I discovered Natalie Goldberg’s book Writing Down the Bones at a bookstore when I was thirteen years old. I already considered myself a writer. As a child, I filled countless notebooks with stories of princesses and talking kittens. But by middle school, I found those stories meaningless. I didn’t yet have the words for the new narratives taking shape inside me. The book’s cover promised to “Free the Writer Within.” I shelled out my allowance and took it home
Goldberg’s writing rules were a stark contrast to the stuff I’d learned in school. Writing Down the Bones urged me to keep my hand moving, go for the jugular, don’t cross out.
Later I purchased Goldberg’s second writing book, Wild Mind. There I discovered that her writing rules applied to almost everything: tennis, sex, even daily life. Her memoir about Zen Buddhism, Long Quiet Highway, exposed me to a new spiritual practice. Thunder and Lightning taught me about the publishing process. Old Friend from Far Away helped me draft a memoir.
This June, Goldberg released her fourteenth book: Let the Whole Thundering World Come Home. It’s a cancer memoir, though Goldberg writes in the introduction that she never planned it that way. Friends discouraged it, fearing she’d spark a recurrence. But “the things we avoid have energy. If I ignored my suffering, the life of my writing would die.”
After a decade of lingering health issues, Goldberg is diagnosed with a rare and potentially fatal form of blood cancer: chronic lymphocytic leukemia, or CLL. The illness forces her to cancel a writing workshop in Europe. She asks two long-time students to teach in her place, then types a letter to attendees: “This is about practice. You signed up. Be there to sit, walk, and write. I will be there with you.”
While her students study writing and sip herbal tea, Goldberg begins infusion treatments at the Santa Fe Cancer Center. A longtime Zen practitioner, she finds the world of doctors and hospitals strange.
“I trusted acupuncture, homeopathy, naturopathy,” she writes. “These made sense to me, but cancer made no sense. I was out of my league. I had to drop all of my opinions, my likes and dislikes, and fiercely go into the belly of the beast, the white-coated medical world.”
Goldberg brings readers with her, giving a clear-eyed view of not just her own cancer but that of her partner, Yu-kwan, who discovers a lump in her breast the same time Goldberg is receiving infusions. The double diagnosis strains their relationship. Goldberg wonders, “Who’s going to take care of me?” But as Yu-kwan undergoes a mastectomy, Let the Whole Thundering World Come Home grows from a cancer memoir into a love story. With their mortality on the line, Goldberg realizes the true depths of her love: for her partner, for her writing, for the world.

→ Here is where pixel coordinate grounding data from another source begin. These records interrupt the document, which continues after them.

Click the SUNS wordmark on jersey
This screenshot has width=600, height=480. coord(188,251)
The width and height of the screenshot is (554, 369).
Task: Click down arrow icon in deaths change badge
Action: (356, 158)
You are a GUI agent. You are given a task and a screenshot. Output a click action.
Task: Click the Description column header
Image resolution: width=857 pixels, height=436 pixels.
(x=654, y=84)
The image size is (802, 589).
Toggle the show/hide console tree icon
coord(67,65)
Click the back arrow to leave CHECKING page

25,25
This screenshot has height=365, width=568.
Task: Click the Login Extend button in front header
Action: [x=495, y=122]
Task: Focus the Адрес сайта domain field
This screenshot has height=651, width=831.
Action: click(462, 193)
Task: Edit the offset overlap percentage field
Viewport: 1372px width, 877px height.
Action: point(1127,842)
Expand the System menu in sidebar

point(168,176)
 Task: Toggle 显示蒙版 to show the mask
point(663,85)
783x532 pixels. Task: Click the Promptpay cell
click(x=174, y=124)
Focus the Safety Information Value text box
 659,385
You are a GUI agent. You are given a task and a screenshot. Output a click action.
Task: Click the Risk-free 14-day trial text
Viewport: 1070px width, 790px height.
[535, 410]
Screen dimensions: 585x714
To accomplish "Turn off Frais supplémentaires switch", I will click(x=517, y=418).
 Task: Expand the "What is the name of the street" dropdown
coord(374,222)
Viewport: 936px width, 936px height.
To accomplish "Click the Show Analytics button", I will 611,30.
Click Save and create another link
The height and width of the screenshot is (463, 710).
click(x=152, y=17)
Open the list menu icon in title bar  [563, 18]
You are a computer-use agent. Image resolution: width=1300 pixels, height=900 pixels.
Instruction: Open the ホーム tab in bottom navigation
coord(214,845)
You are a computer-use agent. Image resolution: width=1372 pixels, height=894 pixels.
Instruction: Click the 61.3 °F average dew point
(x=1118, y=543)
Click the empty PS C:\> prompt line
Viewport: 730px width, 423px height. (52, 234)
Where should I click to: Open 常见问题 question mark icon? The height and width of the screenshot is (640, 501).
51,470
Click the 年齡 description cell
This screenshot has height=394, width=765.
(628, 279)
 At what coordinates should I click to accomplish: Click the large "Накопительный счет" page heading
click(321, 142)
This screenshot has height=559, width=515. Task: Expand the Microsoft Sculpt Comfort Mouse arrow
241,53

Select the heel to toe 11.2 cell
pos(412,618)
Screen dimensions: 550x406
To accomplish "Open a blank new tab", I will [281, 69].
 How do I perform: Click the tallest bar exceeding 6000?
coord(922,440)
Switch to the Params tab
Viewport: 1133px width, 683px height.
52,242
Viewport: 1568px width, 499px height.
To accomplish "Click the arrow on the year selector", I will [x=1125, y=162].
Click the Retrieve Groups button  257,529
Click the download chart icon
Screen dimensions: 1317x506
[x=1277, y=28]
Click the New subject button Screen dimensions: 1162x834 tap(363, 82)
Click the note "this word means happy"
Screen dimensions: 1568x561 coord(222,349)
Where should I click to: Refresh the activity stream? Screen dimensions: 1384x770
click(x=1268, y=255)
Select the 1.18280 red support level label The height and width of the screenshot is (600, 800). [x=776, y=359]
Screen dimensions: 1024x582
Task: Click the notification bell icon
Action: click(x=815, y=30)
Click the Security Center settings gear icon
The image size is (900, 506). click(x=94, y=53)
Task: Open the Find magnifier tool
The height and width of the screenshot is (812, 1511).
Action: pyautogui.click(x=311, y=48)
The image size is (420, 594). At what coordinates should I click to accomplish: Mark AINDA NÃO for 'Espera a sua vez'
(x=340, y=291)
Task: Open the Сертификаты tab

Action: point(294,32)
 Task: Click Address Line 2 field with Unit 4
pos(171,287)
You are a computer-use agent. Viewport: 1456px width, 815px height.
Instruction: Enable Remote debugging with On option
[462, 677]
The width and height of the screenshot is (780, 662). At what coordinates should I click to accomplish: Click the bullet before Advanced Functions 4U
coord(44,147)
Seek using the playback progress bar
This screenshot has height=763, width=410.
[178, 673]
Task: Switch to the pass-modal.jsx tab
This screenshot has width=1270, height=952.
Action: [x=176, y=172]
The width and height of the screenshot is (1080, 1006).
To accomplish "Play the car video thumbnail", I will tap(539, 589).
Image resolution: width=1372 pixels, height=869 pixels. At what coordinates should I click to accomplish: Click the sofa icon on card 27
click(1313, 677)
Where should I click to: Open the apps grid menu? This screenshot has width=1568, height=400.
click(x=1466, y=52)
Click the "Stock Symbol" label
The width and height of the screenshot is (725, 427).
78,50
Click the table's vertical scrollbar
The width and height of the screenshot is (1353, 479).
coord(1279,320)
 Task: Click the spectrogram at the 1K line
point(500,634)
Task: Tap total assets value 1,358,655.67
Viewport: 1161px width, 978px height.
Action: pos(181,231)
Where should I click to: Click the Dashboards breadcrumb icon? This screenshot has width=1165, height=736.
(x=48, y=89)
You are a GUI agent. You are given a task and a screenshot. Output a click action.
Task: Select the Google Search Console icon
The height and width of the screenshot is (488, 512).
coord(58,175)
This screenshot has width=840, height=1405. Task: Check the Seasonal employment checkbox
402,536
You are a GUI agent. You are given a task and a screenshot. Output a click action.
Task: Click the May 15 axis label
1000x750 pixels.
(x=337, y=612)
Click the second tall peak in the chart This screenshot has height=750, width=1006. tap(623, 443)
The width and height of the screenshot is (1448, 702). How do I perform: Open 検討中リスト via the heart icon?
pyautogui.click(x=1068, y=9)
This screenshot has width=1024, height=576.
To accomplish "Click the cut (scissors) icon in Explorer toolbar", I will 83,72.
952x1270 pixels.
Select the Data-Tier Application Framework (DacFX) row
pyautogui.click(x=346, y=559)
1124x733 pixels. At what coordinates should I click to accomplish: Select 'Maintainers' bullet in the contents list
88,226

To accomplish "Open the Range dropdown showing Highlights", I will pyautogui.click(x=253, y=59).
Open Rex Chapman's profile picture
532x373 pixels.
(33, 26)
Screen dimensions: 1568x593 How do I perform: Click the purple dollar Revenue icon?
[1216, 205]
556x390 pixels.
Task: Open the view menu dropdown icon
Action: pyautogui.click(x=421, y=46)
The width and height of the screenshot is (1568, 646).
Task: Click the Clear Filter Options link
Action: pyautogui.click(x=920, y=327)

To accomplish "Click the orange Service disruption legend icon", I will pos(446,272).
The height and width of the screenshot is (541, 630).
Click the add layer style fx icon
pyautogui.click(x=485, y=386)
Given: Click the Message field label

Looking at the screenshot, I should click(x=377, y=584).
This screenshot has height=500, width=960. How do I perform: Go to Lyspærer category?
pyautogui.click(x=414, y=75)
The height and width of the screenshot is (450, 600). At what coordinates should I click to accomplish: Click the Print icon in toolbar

Throughout the book, Goldberg pays homage to the long-deceased writers who inspire her work. She reflects on travels to Paris, where she placed a penny on the grave of Simone de Beauvoir. She visits Rome and the tombstones of Shelley and Keats. She wonders about William Faulkner: “Whatever he wrote, whatever agony he lived, whatever prize he won, he too is gone. Sure we remember him, but where is William Faulkner?”
Goldberg never receives an answer. After rounds of agonizing treatments and a bone marrow biopsy, she tries a new drug, ibrutinib, that sends the cancer into remission. To celebrate, she and Yu-kwan take a hiking trip they cancelled the year before. They visit the home of the Bronte sisters. Of them, only Charlotte Bronte lived to old age. Tuberculosis took the others: Anne at twenty-nine, Emily at thirty.
“The local Haworth public schools did not read their famous authors, the Bronte sisters,” Goldberg writes. “We don’t recognize the greatness in front of us. We all long for another story, another place. I was sixty-seven years old. That’s a lot more years than the Brontes live. Sixty-seven is a long time. How lucky I was.”
It would be easy to call Let the Whole Thundering World Come Home a reflection on mortality. But all of Goldberg’s books are reflections on mortality. We write to preserve fleeting moments. We write to grant our thoughts and experiences a life beyond our lives.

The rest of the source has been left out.